ENTRIES
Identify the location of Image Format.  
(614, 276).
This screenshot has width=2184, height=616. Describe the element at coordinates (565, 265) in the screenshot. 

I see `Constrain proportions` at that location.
* * *
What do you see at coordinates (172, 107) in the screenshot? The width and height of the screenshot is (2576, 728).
...
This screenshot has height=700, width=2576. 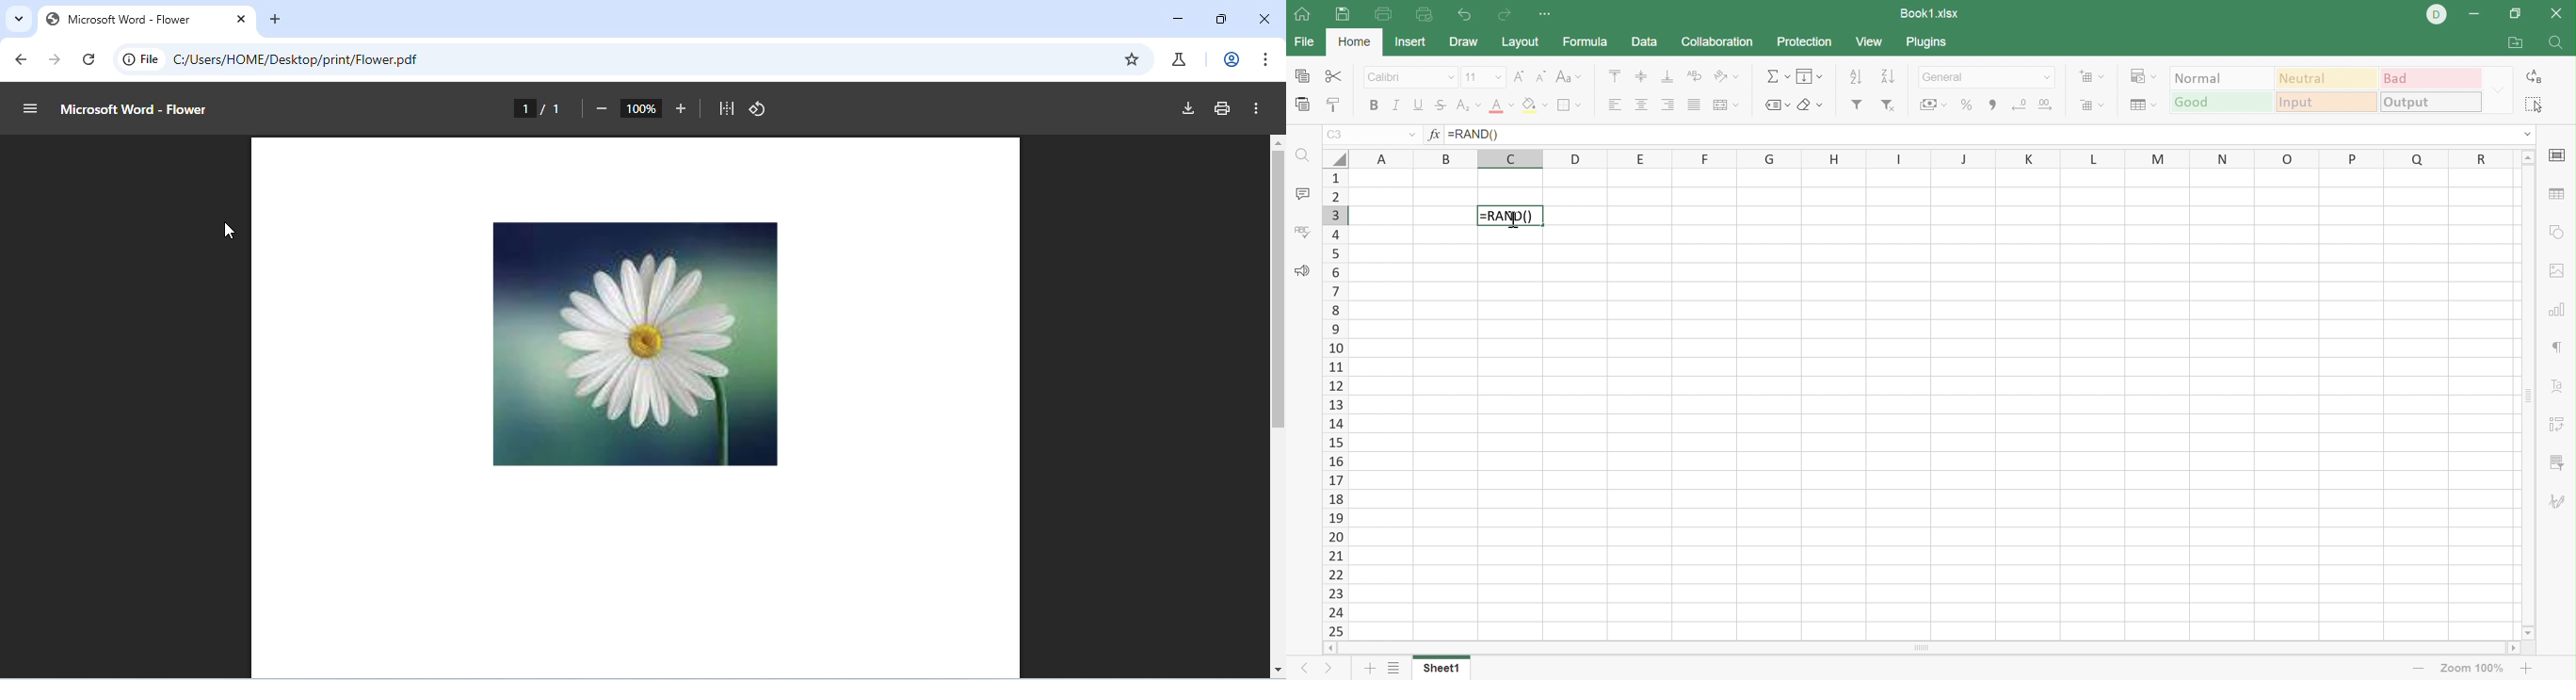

PROBLEM
Copy out the lines that begin at the one containing "Identify the location of Image Format." and end after the one containing "at that location.", keeping them identical to how they appear.

SOLUTION
Identify the location of Image Format.  
(614, 276).
This screenshot has width=2184, height=616. Describe the element at coordinates (565, 265) in the screenshot. 

I see `Constrain proportions` at that location.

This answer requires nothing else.